- _YOUR INSTRUCTIONS_: Swap every "Given" for "Goal" in the records, starting at the line that contains "Given: Open the Meeting khách hàng task" and ending at the line that contains "I will coord(1278,364).". Reproduce only those lines, with everything else unchanged.
------------------------------
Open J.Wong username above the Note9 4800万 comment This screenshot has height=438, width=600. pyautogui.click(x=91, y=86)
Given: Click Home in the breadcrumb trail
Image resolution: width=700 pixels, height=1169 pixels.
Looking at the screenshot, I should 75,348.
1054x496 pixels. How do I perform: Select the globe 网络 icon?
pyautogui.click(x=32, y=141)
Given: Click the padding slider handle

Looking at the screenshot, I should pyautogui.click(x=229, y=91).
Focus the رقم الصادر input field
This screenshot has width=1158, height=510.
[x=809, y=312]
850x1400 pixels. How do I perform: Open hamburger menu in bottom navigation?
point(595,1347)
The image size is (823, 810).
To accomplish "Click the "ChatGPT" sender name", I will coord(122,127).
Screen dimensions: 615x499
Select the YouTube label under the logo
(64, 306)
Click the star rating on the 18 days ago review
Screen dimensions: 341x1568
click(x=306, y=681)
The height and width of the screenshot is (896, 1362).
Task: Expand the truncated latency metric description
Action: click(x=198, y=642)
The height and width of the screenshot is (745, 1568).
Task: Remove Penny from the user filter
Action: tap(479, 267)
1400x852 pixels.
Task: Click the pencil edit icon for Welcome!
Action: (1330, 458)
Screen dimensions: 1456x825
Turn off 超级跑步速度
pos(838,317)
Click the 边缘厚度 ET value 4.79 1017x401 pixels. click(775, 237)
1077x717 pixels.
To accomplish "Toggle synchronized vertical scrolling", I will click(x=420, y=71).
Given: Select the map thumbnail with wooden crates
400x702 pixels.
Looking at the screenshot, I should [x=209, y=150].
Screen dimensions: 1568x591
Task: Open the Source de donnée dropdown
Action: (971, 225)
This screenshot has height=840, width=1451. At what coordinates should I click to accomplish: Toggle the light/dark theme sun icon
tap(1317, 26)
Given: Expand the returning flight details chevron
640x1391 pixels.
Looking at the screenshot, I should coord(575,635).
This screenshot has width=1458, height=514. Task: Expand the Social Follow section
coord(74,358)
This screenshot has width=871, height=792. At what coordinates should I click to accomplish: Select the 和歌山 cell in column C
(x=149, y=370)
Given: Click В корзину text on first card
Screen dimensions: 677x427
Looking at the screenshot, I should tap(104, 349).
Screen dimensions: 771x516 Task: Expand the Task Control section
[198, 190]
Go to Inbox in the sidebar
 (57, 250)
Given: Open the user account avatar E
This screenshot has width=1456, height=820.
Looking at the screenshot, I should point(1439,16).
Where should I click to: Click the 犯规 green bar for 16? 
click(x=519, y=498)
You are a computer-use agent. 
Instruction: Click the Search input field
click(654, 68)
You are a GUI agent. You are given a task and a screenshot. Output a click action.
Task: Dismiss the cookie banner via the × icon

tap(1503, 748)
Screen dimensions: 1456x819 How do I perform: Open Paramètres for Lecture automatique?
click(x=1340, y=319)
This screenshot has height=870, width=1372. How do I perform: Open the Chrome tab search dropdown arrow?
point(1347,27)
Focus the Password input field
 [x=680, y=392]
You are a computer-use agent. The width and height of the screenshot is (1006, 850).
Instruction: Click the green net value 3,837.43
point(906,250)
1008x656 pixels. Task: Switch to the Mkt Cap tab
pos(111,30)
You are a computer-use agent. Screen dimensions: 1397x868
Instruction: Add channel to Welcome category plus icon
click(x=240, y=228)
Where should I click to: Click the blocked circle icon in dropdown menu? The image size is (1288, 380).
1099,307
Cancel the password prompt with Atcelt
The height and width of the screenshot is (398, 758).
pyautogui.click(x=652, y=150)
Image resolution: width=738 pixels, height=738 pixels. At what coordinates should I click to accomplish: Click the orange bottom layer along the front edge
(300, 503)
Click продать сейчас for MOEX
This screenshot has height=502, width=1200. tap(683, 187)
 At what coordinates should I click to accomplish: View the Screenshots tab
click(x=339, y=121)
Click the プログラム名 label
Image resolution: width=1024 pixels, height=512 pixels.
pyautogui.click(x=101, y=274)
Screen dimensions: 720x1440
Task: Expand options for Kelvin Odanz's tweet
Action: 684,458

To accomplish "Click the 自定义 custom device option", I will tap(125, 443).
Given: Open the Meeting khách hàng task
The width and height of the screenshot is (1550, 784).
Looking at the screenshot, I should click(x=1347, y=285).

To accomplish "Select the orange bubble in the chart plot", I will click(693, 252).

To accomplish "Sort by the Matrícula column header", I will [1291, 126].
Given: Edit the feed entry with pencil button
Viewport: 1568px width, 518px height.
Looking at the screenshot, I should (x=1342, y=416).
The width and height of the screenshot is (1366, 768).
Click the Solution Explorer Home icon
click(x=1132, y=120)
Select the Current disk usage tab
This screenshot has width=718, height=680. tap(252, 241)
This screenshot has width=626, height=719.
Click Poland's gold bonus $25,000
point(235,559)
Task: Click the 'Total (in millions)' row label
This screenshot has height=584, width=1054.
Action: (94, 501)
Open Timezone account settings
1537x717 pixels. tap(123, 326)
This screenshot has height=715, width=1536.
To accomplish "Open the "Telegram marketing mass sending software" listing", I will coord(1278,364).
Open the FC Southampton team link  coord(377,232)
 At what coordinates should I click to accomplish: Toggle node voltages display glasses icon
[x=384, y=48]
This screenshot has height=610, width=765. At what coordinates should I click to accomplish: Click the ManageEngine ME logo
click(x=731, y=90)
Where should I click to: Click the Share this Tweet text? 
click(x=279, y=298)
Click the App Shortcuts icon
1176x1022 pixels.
------------------------------
- _SOLVED EXERCISE_:
Goal: Open the Meeting khách hàng task
The width and height of the screenshot is (1550, 784).
Looking at the screenshot, I should click(x=1347, y=285).

To accomplish "Select the orange bubble in the chart plot", I will click(693, 252).

To accomplish "Sort by the Matrícula column header", I will [1291, 126].
Goal: Edit the feed entry with pencil button
Viewport: 1568px width, 518px height.
Looking at the screenshot, I should (x=1342, y=416).
The width and height of the screenshot is (1366, 768).
Click the Solution Explorer Home icon
click(x=1132, y=120)
Select the Current disk usage tab
This screenshot has width=718, height=680. tap(252, 241)
This screenshot has width=626, height=719.
Click Poland's gold bonus $25,000
point(235,559)
Task: Click the 'Total (in millions)' row label
This screenshot has height=584, width=1054.
Action: (94, 501)
Open Timezone account settings
1537x717 pixels. tap(123, 326)
This screenshot has height=715, width=1536.
To accomplish "Open the "Telegram marketing mass sending software" listing", I will coord(1278,364).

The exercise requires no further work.